#### Provided data
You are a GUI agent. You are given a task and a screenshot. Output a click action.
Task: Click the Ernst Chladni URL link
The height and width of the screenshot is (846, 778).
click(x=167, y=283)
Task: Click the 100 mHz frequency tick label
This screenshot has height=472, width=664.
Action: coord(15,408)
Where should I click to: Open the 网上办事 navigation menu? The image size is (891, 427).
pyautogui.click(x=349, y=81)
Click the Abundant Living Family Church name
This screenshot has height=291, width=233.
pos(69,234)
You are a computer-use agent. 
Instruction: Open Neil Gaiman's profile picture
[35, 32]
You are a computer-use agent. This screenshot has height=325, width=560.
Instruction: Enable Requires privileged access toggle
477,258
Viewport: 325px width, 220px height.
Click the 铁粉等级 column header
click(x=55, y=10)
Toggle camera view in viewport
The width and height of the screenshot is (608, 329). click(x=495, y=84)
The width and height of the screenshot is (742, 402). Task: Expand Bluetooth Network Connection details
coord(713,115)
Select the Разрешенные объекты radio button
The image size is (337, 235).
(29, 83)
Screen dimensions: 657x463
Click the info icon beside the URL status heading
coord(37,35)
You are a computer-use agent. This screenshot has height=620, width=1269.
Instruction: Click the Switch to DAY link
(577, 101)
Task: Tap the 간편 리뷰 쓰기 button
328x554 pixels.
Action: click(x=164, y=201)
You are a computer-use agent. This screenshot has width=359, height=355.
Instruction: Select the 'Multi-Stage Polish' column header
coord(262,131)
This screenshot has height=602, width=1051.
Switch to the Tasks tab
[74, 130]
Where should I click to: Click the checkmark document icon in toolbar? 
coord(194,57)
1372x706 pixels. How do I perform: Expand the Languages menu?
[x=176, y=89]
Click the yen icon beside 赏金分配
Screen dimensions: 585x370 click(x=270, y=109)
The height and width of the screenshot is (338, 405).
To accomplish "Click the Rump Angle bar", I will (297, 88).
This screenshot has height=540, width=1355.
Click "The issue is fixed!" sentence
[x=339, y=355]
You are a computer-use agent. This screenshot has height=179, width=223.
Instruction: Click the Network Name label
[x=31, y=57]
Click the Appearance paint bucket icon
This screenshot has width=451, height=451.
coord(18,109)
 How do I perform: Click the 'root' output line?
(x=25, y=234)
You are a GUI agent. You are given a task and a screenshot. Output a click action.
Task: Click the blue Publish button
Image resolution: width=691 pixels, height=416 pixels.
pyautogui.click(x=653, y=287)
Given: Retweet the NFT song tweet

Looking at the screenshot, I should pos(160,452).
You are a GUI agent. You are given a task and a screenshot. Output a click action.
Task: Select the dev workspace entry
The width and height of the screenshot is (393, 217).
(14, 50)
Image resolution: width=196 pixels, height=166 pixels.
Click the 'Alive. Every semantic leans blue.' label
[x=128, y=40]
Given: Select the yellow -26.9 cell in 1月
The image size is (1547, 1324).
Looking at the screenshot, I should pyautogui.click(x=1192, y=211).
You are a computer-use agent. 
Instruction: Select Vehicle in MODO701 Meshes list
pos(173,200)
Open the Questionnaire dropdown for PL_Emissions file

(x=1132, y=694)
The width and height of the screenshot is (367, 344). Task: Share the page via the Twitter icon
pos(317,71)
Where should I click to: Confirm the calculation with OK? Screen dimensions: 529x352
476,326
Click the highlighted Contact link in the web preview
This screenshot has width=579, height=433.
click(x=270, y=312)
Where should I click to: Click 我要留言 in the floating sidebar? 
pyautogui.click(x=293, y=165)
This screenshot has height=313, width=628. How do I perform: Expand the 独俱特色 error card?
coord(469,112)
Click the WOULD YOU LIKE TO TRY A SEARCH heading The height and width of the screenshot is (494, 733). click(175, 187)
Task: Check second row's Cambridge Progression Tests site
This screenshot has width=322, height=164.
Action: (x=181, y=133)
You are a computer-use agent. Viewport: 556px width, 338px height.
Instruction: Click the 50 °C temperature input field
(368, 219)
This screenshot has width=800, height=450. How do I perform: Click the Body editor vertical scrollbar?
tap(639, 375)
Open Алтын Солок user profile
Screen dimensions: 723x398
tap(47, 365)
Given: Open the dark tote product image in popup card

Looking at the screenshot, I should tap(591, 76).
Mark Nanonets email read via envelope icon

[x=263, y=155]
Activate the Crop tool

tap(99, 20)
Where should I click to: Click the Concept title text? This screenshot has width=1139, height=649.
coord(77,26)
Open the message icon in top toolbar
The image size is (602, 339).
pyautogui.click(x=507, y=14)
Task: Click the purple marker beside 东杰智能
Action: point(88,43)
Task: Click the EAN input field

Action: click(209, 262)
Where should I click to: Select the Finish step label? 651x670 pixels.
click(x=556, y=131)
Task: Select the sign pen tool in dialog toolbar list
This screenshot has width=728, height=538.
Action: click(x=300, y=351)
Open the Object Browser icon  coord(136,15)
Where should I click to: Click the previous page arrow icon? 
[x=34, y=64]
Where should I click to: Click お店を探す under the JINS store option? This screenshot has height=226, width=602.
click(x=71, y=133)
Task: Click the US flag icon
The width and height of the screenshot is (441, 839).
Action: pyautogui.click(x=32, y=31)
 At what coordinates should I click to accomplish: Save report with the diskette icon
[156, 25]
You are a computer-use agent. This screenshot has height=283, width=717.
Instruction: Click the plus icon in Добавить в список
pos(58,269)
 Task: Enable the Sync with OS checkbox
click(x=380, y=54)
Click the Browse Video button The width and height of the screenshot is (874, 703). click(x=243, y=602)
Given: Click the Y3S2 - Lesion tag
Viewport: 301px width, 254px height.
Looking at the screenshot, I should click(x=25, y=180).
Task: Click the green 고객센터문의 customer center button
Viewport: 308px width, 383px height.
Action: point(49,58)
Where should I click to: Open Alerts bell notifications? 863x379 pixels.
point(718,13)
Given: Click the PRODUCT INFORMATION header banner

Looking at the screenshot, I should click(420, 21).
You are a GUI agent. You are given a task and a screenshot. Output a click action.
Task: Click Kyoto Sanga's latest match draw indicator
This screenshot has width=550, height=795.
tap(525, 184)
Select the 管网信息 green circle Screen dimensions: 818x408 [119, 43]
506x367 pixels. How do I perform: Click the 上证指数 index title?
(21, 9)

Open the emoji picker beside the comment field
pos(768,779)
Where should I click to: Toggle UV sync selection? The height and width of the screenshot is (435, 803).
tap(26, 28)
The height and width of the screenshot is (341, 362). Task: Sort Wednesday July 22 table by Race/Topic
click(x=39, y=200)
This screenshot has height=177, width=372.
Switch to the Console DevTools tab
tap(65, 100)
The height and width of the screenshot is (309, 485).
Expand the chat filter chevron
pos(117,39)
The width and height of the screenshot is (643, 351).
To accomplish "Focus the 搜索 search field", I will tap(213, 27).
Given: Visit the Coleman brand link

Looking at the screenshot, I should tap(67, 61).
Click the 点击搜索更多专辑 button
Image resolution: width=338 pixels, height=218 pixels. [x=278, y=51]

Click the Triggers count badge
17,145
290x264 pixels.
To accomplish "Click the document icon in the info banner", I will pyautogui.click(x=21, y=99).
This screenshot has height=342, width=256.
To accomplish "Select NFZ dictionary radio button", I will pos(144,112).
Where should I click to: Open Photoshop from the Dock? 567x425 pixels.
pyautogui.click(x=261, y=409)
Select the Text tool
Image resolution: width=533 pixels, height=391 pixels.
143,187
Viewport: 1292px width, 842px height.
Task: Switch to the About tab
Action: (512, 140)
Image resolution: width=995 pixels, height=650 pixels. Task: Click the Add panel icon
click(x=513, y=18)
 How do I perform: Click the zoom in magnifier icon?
########
**About this exercise**
Wherever the word "radio" appears in the listing above, copy the whole line.

**Response to the exercise**
Select the Разрешенные объекты radio button
To accomplish "Select NFZ dictionary radio button", I will pos(144,112).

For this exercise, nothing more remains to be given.